She, like many stakeholders, was pretty clever, but lacked the necessary background knowledge.
The moment your non-data colleagues hear terms like “data cleaning” or “ROC-AUC”, their attention moves from your presentation to their dinner plans.
This is when analogies, which soften the impact of technical terms and show the audience more familiar concepts, come in handy.
When creating analogies, most come to us unannounced, halfway through a shower or while we debug our code with bleary eyes.
But sometimes they don’t come to us, so we must chase them. This article will give you a roadmap for that hunt.
A bit of terminology
Let’s first introduce the usual terminology for analogies in cognitive psychology:
- The domain in which our data project lives is called the target; in other words, this is the real world.
- The domain in which our analogy lives is called the source; in other words, this is the analogy world.
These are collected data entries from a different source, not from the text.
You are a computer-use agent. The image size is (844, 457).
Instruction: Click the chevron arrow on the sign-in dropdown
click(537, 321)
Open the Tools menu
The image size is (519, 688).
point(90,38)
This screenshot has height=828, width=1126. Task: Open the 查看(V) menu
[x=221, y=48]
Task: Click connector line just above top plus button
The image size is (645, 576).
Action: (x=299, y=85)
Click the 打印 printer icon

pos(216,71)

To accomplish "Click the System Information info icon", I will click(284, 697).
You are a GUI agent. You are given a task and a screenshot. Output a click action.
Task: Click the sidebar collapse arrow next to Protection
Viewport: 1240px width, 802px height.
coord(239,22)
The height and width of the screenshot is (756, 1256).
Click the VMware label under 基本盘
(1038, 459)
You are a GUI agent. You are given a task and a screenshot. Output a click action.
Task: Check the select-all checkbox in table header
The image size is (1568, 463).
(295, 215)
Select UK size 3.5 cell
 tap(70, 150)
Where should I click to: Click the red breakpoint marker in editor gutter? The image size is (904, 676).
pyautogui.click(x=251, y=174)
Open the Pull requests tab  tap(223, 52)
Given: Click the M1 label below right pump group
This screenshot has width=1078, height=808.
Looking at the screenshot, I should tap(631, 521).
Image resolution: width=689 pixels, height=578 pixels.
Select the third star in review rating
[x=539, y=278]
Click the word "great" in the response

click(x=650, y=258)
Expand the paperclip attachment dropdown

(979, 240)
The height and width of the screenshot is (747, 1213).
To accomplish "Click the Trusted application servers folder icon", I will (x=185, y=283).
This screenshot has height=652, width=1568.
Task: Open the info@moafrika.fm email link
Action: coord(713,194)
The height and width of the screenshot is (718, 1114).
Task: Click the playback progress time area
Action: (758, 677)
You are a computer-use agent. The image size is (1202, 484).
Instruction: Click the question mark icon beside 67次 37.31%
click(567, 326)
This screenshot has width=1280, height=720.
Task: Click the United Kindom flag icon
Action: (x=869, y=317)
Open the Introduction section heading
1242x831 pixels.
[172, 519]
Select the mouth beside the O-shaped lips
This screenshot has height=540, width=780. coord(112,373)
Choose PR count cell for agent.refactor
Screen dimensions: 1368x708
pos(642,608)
The idea behind an analogy is to move the data project from the target to the source, explain the analogy version within that domain, and then return to the target, where we can put the insight to good use.
The process to generate analogies for data storytelling
Step 1 — Understand your problem in the target domain
We often struggle to generate analogies because we don’t understand our data project well enough. So, before searching for a source, make sure you know your target, that is, your data project, inside out.
Outline your project or summarise it out loud — those are good ways to find gaps in your knowledge.
I’ll use an example during this process. Let's imagine we’re creating a prediction model to determine which users in our application will churn during the next quarter. To do so, we need to collect behavioural data from the users for a certain period. After a lot of trial and error, we find out that 2 weeks of behavioural data is enough to predict churn within the next 3 months.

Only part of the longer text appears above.